Peel claimed to have been aware of the LP for many years (although it appears that its mention in a magazine he was reading prior to 12 January 1991 is the first he had heard of it), in particular the "cheesy music" and exaggerated flourishes of Lucy In The Sky With Diamonds, when it was resurrected by Rev-Ola for a 1992 re-release on CD, and he played several tracks from it, always with an eye for its 'cultural' impact. On BFBS, he read out part of Shatner's liner notes with no little amusement. When Shatner's co-star on Star Trek, Leonard Nimoy, was treated to a re-release of his own slightly less histrionic material later in the following year, JP naturally played that too. The Peel-narrated documentary Funk Me Up, Scotty featured Shatner heavily, along with other Star Trek-related ephemera.
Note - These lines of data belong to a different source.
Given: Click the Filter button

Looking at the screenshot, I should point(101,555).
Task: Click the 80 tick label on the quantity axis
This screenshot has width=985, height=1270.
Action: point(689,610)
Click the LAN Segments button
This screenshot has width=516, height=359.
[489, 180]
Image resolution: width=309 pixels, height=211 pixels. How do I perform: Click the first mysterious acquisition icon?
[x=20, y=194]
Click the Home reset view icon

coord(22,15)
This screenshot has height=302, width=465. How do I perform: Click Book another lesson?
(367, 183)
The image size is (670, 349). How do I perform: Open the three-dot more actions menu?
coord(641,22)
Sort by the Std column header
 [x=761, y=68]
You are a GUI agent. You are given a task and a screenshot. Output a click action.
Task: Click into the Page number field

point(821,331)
It is possible that, had he lived long enough, John would also have enjoyed Shatner's 2005 version of Pulp's Common People featuring Joe Jackson on the parts of the song that required somebody who could sing.
Festive Fifty Entries
- 11 December 1992: 'Mr. Tambourine Man (CD-The Transformed Man)' (Rev-Ola)
- 12 December 1992: 'Lucy In The Sky With Diamonds (CD-The Transformed Man)' (Rev-Ola)
- 03 January 1993 (BFBS): 'Mr. Tambourine Man / Lucy In The Sky With Diamonds / Hamlet (CD-The Transformed Man)' (Rev-Ola)
- Funk Me Up, Scotty: 'Lucy In The Sky With Diamonds (CD-The Transformed Man)' (Rev-Ola)
- Funk Me Up, Scotty: 'Taxi' (performed live on Dinah!)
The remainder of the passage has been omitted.